Following the closing of the Acquisition, the net proceeds of the Subscription Receipt Offering were released to Laurentian Bank and the subscription receipts were, in accordance with their terms, automatically settled on a one-for-one basis for common shares in the capital of Laurentian Bank.
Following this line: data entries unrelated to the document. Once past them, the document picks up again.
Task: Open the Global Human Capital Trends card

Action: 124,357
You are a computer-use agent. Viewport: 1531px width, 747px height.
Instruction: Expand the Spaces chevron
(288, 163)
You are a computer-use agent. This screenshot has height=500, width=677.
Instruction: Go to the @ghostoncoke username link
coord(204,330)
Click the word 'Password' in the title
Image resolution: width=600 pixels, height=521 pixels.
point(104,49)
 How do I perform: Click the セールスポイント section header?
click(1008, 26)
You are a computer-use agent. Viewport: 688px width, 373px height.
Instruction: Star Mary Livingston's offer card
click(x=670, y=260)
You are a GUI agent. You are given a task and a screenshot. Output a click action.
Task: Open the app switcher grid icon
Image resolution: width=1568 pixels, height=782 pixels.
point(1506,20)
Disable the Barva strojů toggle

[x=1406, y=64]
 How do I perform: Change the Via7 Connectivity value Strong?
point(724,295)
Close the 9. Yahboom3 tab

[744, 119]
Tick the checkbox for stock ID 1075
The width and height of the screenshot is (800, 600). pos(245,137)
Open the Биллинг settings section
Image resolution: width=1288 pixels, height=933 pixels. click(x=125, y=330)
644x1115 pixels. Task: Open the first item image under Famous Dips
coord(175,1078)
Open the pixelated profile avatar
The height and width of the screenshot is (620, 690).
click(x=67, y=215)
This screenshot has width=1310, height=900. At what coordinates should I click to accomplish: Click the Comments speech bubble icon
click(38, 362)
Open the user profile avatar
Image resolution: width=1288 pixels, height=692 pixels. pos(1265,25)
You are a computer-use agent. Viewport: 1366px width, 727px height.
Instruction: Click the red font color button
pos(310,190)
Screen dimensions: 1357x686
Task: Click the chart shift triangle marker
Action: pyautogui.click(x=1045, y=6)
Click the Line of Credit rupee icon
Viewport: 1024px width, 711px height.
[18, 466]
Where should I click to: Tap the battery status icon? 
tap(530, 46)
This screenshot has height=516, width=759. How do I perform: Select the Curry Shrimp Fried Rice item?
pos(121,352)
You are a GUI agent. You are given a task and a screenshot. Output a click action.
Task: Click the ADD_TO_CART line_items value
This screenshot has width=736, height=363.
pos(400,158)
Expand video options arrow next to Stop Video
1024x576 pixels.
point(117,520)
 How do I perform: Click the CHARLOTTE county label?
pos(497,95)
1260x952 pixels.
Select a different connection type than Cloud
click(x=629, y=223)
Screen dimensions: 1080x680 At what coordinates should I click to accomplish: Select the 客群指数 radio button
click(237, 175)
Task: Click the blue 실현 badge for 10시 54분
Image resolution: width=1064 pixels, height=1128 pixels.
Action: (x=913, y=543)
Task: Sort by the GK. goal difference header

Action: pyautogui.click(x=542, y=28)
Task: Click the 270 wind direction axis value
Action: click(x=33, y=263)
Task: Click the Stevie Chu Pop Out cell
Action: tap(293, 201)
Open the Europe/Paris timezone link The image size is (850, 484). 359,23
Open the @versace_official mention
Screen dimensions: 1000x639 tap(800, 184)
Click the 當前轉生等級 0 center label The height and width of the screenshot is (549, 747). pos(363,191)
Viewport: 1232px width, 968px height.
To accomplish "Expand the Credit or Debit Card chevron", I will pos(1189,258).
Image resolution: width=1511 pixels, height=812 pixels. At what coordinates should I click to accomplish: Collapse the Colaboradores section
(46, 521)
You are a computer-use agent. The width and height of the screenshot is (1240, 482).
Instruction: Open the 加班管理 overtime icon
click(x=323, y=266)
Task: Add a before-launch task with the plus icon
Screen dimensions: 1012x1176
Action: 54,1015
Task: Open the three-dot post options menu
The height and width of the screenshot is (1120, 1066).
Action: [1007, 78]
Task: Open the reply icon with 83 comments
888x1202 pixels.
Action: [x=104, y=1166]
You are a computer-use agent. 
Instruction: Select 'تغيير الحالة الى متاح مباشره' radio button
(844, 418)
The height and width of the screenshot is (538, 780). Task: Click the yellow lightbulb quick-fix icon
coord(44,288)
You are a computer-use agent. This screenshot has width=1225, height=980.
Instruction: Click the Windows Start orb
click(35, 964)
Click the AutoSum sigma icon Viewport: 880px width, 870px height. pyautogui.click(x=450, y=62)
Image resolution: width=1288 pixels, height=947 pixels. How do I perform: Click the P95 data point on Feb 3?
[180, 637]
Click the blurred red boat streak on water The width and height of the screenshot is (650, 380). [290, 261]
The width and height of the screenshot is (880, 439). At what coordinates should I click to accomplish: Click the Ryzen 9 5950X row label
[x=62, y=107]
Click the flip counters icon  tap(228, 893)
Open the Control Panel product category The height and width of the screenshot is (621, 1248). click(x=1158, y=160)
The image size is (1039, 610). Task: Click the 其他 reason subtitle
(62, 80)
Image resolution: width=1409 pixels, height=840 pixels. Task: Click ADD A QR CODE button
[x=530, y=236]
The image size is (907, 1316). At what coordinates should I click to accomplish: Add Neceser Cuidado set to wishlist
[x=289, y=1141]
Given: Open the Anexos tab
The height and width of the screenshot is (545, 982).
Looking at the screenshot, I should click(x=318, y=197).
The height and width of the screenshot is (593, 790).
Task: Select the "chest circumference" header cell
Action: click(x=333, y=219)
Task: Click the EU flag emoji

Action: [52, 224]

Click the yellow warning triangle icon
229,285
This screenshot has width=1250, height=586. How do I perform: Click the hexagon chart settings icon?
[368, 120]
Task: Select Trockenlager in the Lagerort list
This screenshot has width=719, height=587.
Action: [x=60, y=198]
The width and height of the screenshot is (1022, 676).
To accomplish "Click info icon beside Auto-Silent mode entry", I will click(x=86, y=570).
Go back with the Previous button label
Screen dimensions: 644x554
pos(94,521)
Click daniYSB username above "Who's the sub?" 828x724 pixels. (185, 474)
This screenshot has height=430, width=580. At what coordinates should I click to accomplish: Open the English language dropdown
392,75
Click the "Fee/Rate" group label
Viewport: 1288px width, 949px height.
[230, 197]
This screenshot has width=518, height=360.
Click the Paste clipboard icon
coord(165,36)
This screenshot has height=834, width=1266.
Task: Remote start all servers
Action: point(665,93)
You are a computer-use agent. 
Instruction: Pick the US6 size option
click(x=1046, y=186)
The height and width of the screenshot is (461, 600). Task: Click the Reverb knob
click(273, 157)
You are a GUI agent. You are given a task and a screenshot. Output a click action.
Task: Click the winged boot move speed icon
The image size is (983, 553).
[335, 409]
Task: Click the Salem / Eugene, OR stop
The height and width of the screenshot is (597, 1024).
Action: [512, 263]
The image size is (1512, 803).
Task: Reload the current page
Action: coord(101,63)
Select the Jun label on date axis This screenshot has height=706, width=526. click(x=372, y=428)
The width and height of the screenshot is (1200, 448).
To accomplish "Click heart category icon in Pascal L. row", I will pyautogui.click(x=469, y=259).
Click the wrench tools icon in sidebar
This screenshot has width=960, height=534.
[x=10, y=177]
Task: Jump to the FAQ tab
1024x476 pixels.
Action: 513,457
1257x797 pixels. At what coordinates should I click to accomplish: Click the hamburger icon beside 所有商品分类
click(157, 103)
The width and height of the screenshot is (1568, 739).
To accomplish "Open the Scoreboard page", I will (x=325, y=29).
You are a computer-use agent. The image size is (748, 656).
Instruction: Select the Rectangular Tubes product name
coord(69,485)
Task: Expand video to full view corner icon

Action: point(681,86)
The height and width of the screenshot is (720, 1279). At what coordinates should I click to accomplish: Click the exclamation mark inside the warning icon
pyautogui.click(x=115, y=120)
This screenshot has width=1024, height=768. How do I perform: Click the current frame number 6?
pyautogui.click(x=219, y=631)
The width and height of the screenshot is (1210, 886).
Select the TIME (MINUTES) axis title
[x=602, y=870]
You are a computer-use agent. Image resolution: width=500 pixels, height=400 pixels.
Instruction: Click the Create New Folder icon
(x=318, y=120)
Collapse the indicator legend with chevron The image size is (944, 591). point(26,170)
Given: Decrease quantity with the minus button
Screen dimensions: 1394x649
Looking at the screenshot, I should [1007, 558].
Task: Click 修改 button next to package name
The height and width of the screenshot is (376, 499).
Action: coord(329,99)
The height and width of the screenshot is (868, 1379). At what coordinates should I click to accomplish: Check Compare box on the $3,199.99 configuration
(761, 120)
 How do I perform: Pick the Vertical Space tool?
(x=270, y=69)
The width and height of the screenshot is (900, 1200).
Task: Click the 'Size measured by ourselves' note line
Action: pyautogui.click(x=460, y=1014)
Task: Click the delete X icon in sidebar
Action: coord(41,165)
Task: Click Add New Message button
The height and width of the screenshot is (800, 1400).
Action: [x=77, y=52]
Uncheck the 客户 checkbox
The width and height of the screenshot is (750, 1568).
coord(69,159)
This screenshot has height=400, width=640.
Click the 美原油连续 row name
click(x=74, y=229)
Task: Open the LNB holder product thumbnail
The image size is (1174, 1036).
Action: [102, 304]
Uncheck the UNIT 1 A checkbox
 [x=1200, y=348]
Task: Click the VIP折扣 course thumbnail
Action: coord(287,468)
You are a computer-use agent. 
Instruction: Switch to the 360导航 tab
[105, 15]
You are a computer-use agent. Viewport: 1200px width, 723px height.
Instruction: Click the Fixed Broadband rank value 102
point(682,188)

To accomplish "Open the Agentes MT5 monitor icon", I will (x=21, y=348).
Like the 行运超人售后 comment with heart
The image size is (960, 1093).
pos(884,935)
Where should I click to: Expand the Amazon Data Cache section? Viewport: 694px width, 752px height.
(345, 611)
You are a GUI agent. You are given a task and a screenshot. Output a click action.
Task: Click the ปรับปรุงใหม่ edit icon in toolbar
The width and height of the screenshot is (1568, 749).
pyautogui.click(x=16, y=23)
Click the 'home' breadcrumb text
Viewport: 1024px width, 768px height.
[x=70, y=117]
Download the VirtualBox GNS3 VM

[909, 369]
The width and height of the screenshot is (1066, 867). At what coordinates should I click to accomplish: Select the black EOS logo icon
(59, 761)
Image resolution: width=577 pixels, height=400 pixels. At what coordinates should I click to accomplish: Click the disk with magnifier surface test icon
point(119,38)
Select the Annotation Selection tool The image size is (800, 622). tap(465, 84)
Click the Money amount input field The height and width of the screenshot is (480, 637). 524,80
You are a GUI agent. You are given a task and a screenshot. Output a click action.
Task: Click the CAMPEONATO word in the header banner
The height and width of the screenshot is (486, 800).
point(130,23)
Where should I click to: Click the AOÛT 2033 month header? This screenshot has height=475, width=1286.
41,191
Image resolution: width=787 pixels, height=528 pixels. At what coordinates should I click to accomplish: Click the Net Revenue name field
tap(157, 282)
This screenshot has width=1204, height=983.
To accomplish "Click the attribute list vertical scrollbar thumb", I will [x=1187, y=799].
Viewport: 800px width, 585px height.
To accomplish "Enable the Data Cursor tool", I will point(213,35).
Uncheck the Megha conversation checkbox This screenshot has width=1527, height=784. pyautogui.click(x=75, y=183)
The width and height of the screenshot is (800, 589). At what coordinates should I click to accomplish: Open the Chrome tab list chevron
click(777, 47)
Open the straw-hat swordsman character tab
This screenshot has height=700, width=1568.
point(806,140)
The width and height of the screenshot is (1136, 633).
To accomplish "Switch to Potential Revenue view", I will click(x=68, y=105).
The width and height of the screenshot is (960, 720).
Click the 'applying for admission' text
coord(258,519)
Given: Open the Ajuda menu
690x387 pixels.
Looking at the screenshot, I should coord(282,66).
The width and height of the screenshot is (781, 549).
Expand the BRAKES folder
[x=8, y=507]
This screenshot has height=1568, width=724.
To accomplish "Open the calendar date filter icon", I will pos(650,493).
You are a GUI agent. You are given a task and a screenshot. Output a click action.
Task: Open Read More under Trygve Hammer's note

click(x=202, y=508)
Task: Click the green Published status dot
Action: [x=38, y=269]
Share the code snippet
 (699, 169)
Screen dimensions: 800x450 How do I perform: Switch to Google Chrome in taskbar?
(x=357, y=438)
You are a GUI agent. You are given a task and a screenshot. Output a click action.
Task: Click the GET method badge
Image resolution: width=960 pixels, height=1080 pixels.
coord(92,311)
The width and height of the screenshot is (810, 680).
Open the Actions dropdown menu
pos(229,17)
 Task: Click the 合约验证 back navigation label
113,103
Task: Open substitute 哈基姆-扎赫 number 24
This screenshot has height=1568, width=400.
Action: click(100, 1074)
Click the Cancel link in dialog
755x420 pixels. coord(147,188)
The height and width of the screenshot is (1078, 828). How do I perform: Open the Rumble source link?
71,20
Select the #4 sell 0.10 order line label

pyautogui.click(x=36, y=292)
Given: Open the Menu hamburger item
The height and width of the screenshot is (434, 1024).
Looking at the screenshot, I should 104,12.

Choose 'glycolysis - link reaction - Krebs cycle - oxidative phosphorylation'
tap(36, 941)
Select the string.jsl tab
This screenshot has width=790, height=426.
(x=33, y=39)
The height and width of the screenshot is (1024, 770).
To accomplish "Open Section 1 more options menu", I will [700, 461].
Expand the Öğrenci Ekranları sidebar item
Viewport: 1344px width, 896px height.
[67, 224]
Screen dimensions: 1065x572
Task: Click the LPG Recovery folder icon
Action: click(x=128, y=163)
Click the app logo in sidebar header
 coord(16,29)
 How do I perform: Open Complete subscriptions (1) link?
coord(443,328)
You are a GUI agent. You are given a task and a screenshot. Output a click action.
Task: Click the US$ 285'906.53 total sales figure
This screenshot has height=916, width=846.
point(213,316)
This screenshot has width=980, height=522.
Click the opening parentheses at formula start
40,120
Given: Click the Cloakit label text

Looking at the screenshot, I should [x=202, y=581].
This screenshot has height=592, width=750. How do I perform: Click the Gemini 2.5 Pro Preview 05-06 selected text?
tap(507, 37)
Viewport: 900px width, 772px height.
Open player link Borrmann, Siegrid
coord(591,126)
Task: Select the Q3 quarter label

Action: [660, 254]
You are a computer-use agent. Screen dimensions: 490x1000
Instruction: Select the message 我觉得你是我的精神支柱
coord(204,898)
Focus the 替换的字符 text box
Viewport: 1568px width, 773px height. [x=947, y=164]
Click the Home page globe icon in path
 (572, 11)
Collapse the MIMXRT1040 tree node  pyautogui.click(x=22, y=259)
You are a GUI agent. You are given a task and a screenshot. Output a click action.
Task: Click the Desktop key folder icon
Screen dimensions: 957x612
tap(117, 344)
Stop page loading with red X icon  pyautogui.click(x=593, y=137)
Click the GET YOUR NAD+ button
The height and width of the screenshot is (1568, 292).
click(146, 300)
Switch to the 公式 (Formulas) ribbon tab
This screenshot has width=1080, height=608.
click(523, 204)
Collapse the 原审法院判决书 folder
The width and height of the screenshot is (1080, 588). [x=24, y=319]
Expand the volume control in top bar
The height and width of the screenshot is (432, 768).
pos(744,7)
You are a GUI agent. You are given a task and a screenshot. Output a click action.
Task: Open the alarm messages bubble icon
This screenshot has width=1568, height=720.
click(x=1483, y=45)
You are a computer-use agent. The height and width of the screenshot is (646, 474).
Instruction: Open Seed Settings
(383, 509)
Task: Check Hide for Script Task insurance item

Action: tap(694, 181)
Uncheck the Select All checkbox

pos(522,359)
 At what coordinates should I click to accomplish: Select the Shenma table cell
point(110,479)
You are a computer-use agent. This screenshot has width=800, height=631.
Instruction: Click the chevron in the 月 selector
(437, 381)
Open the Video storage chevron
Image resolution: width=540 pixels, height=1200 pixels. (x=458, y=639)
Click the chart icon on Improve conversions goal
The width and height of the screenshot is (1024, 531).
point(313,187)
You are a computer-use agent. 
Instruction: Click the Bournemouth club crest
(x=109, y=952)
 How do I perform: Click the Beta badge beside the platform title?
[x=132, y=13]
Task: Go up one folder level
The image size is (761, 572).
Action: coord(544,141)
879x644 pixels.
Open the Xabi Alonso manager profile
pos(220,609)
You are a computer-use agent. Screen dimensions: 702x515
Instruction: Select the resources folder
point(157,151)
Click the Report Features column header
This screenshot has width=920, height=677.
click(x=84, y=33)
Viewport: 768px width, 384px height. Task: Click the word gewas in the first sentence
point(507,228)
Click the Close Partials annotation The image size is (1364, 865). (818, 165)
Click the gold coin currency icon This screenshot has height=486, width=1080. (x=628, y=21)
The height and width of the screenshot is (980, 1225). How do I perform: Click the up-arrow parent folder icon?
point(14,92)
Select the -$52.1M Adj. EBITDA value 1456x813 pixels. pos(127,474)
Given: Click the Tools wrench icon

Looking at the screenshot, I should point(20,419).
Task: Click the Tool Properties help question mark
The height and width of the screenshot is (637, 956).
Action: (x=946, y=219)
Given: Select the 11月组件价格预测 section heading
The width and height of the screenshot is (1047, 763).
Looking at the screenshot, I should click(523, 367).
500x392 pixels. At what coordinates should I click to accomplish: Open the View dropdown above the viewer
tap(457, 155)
Laurentian Bank was represented in-house by Matthew DiBattista, Senior Legal Counsel. Norton Rose Fulbright acted as counsel to Laurentian Bank through its offices in Montréal and New York. Norton Rose Fulbright’s team included Marc Duquette (Regulatory), Solomon Sananes, Eric Stevens, Jacques Lemieux, Meghan Stewart, Renée Loiselle, Lady Africa Sheppard (M&A and securities), Alain Ricard, Pierre-Olivier Tremblay (banking) and Thierry Dorval (competition) in Montréal, and Chris Hilbert, Manny Rivera and James Lacey (securities) in New York. Derek Chiasson advised on Canadian tax matters, and Michael Flamenbaum advised on US tax matters. 

CIT was represented in-house by Shannon Bender, Chief Corporate Counsel. Blake, Cassels & Graydon LLP acted as counsel to CIT with a team that included Gregory Frenette, Carlos Cerqueira and Michael Elder (M&A); Chris Van Loan, Greg Kanargelidis, Casey Richardson-Scott and Zvi Halpern-Shavim (tax); Mark Selick, Christine Creighton and Adam Jackson (financial services); Navin Joneja and Kate McNeece (competition); Andrea York (employment); Kathryn Bush (benefits) and John Hutmacher and Jacqueline Kiggundu (real estate). 

Fasken Martineau DuMoulin LLP acted as counsel to the underwriters with respect to the Subscription Receipt Offering, with a team that included Jean-Pierre Chamberland and Sébastien Bellefleur (securities) and Claude Jodoin (tax).